W.1: "The experiments conducted in the paper mainly compare the proposed method with vanilla COT with backbones ChatGPT and davinci-003 (Llama-2 is used for another reasoning task). But there have been lots of COT prompts recently, and other LLMs, which have not been evaluated in the paper."
-
Thanks for your valuable questions! To demonstrate the versatility of our method, we have verified the effect of Re2 on other advanced CoT Prompts in Section 4.4, "Compatibility with Thought-Eliciting Prompt Strategies". This includes two classic prompt methods: Plan-and-Solve (PS) [1] and Program-Aided Language (PAL) [2] methods. The former model devises a plan to break down the entire task into smaller subtasks and then executes them according to the plan. The latter generates programs as intermediate reasoning steps. Our experimental results show that these methods are effective; with davinci-003, the PS method's performance improved from 55.65 to 58.68, and the PAL method improved from 68.61 to 70.20 by applying Re2. The reviewer may kindly refer to Section 4.4 for more details.
-
Regarding the selection of LLMs, we have chosen the most classic and commonly used LLMs in reasoning scenarios, including ChatGPT, davinci-003, and Llama-2 (13B and 70B). On the one hand, these four models are representative and have been widely used in existing reasoning studies [1][2][3]. On the other hand, these models represent two types of LLMs. ChatGPT and davinci-003 are typical models of instruction fine-tuning (IFT), whereas Llama-2 is a representative public non-IFT pre-trained model.
-
We are glad to include more scenarios and LLMs for comparison if any suggestions are provided. Hope the above clarification can address your concern :)

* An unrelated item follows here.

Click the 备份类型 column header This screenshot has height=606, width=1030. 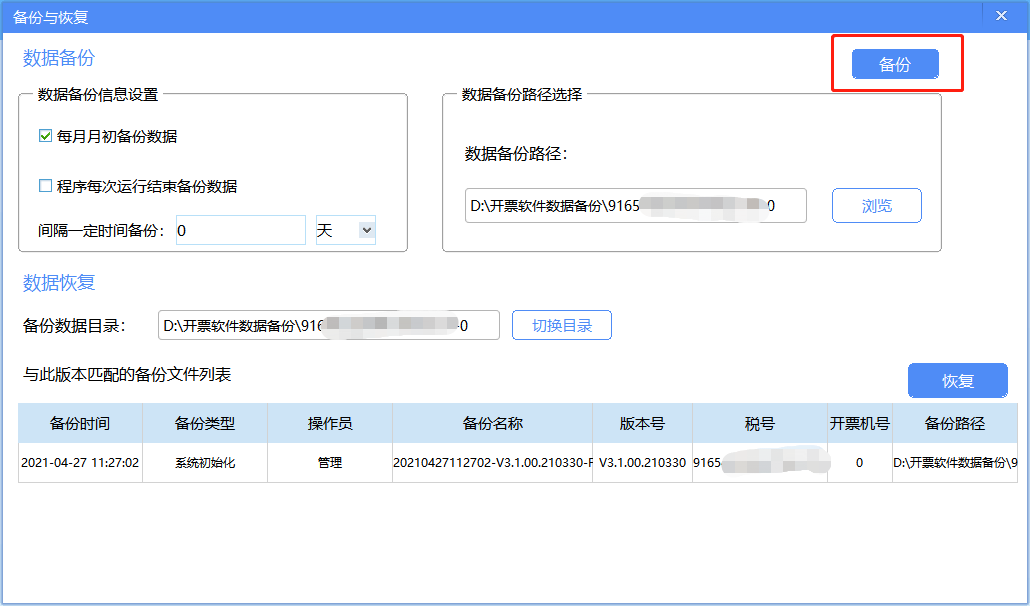pyautogui.click(x=203, y=423)
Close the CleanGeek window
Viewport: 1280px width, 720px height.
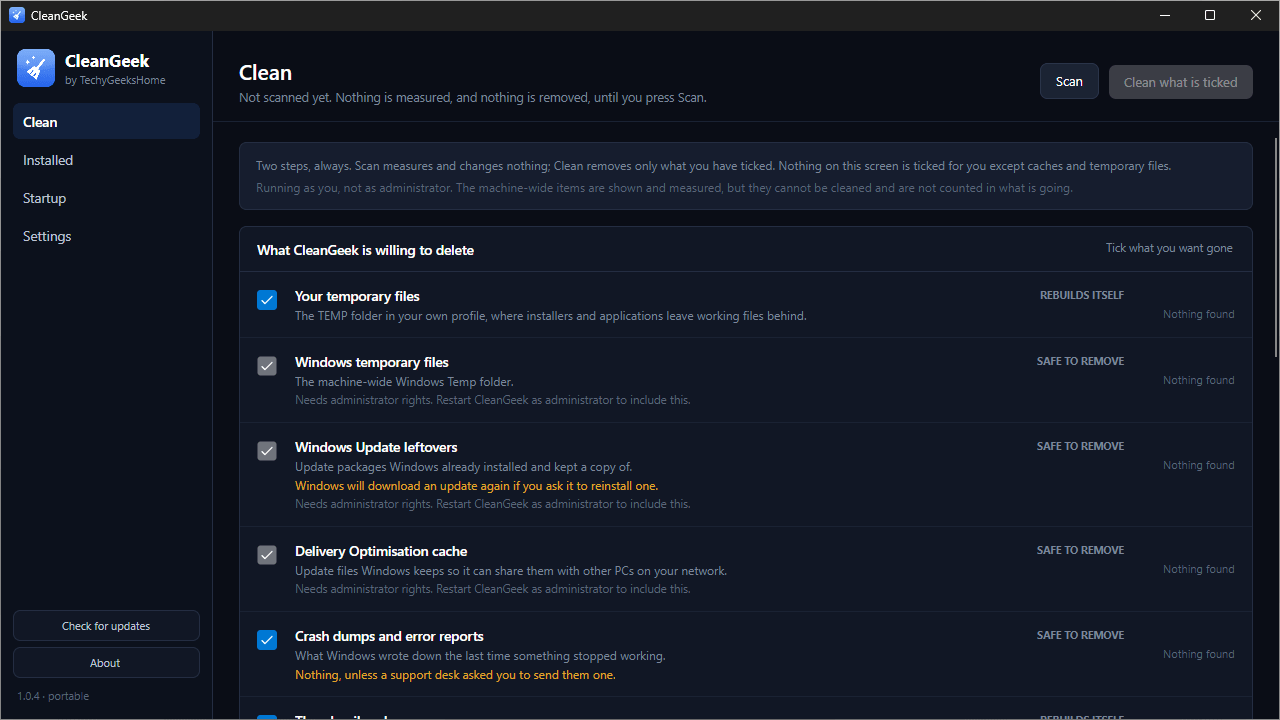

- [1] Lei Wang, Wanyu Xu, Yihuai Lan, Zhiqiang Hu, Yunshi Lan, Roy Ka-Wei Lee, Ee-Peng Lim: Plan-and-Solve Prompting: Improving Zero-Shot Chain-of-Thought Reasoningby Large Language Models. ACL (1) 2023: 2609-2634
- [2] Luyu Gao, Aman Madaan, Shuyan Zhou, Uri Alon, Pengfei Liu, Yiming Yang, Jamie Callan, Graham Neubig: PAL: Program-aided Language Models. ICML 2023: 10764-10799
- [3] Ziwei Chai, Tianjie Zhang, Liang Wu, Kaiqiao Han, Xiaohai Hu, Xuanwen Huang, Yang Yang: GraphLLM: Boosting Graph Reasoning Ability of Large Language Model. CoRRabs/2310.05845 (2023)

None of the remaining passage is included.